<<<<

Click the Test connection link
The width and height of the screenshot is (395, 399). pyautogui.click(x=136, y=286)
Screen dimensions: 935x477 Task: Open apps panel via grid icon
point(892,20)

>>>>
<<<<

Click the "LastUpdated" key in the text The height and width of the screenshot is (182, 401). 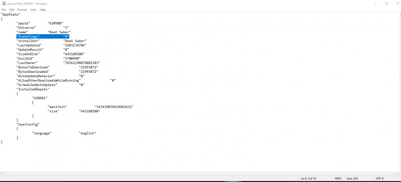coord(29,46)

>>>>

WHAT THE TASK REQUIRES » Echo verbatim the stretch from the line containing "Screen dimensions: 935x477" through the line containing "point(892,20)", both included.

OUTPUT BELOW »
Screen dimensions: 935x477 Task: Open apps panel via grid icon
point(892,20)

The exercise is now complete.